Ford makes about 1.3 million engines at two locations, Bridgend and Dagenham, in eastern England. It has previously warned it could face $1 billion in tariff costs in the event of a so-called hard Brexit.
In January, Ford said it would cut thousands of jobs, look at plant closures and discontinue money-losing vehicle lines as part of a turnaround effort, and would start consultations with unions on the plans.
North America implications
The Bridgend plant has been a major source of engines for vehicles sold in North America, for three brands – Ford, Jaguar and Land Rover. But changes to product plans have reduced the vehicles supplied with Bridgend-built engines.
Jaguar Land Rover operates a plant within a plant at Bridgend to produce V-8 engines, but that contract with its former owner Ford ends in 2020.
JLR’s AJV8 produced at Bridgend is used in certain Range Rover and Jaguar high-performance models. Jaguar has just launched a powerful new twin turbo inline six-cylinder engine that will likely replace some V-8 applications. Also, JLR is expected to begin using a twin turbo V-8 sourced from BMW.

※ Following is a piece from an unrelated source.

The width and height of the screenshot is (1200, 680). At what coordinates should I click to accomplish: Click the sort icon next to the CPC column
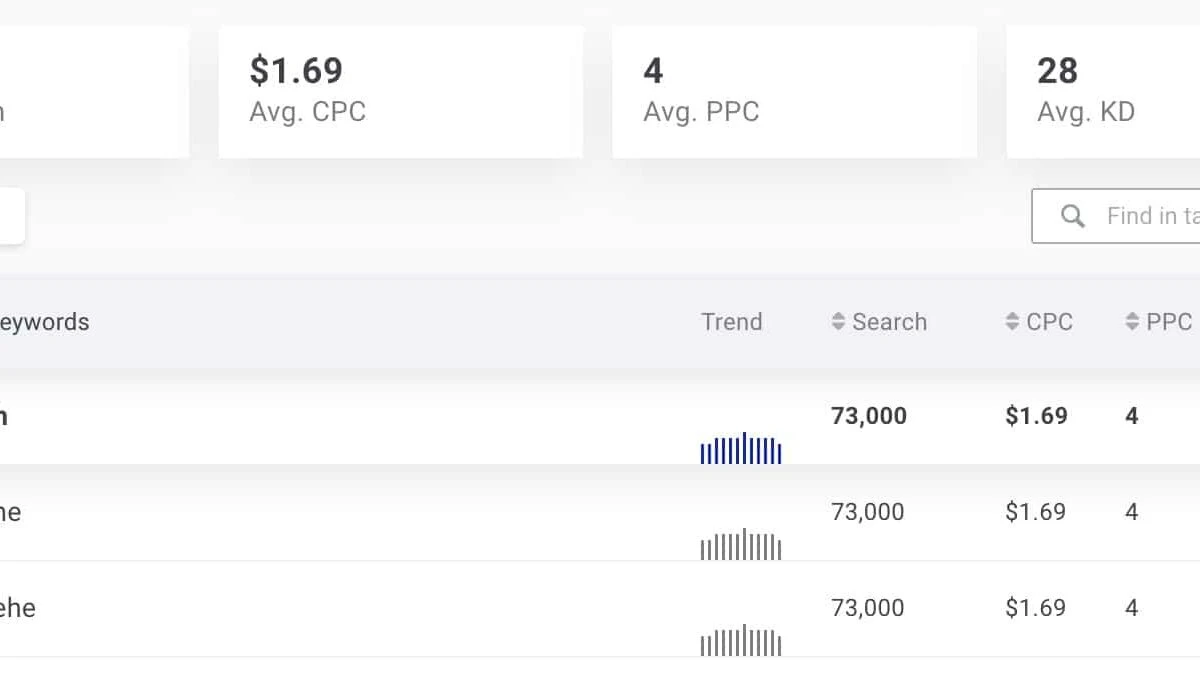pos(1010,322)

Bridgend produces the 1.6-liter engine used in the Ford Fiesta, which is ending production for the United States this year.
While the company has announced 5,000 job cuts in Germany, its second-biggest European market, it has yet to make major decisions in Britain, which is its biggest.
Britain's largely foreign-owned car industry has become increasingly concerned as the country descends into political crisis as it nears a deadline to exit the European Union.
Ford's British-built engines, which are shipped for fitting in vehicles produced in Germany, Turkey, the United States and elsewhere, could face delays and extra costs from a no-deal Brexit.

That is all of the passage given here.